This exercise calls for all the entries that follow to be set down exactly, without their images.

::::::

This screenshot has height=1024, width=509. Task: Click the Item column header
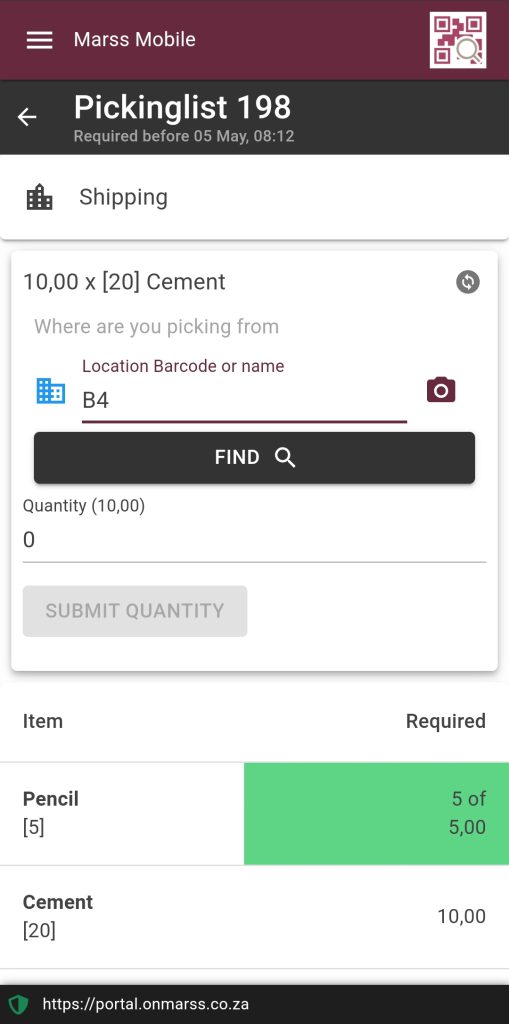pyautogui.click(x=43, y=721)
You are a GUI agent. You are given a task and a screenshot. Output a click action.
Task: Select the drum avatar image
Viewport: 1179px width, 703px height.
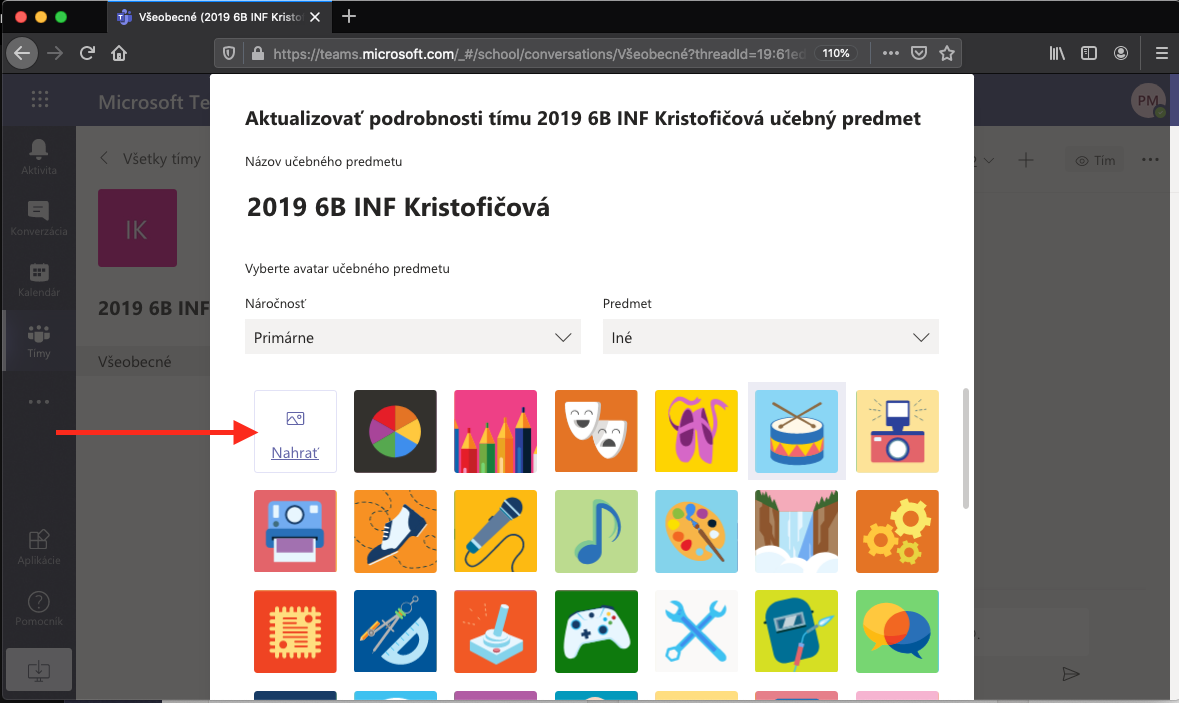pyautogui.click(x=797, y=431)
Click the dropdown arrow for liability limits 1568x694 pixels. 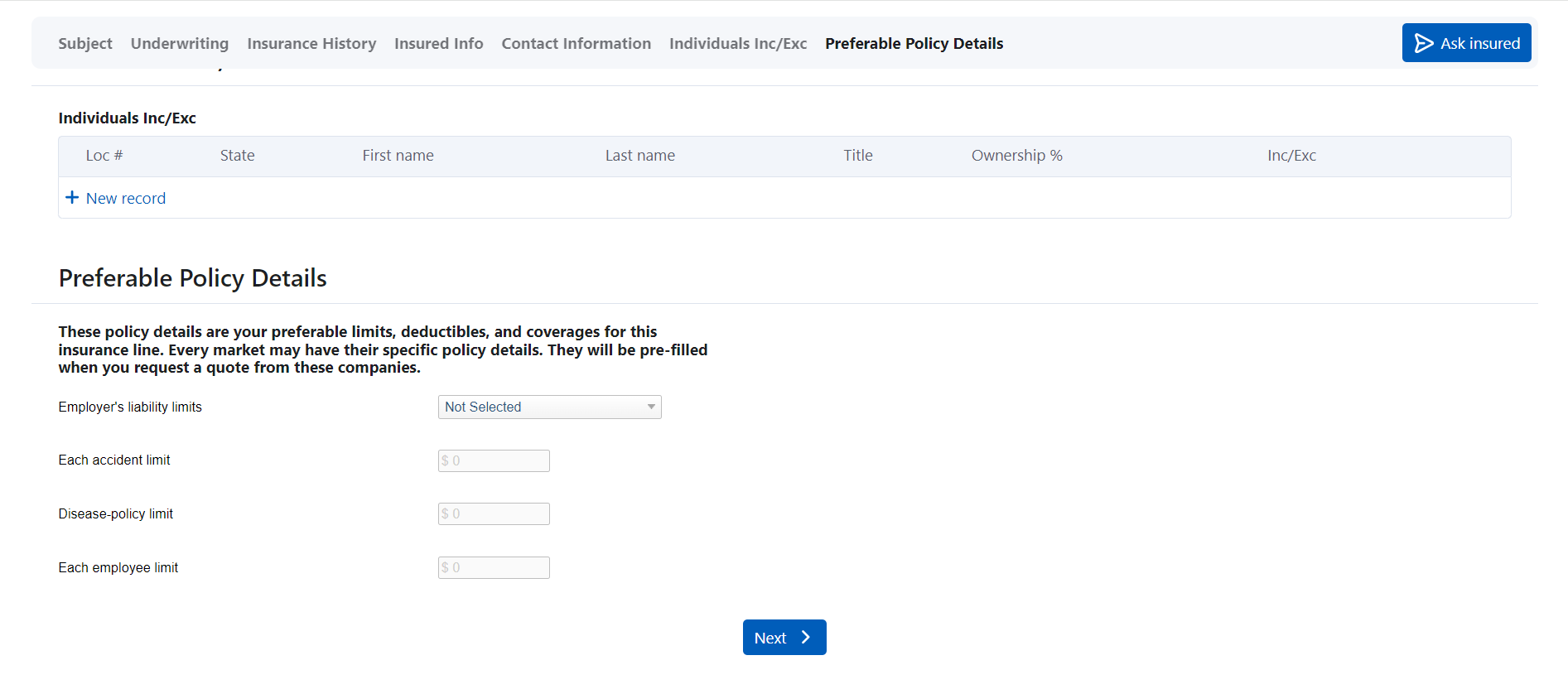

::::::

* TASK RESPONSE *
This screenshot has height=1024, width=509. Task: Click the Item column header
pyautogui.click(x=43, y=721)
You are a GUI agent. You are given a task and a screenshot. Output a click action.
Task: Select the drum avatar image
Viewport: 1179px width, 703px height.
pyautogui.click(x=797, y=431)
Click the dropdown arrow for liability limits 1568x694 pixels. 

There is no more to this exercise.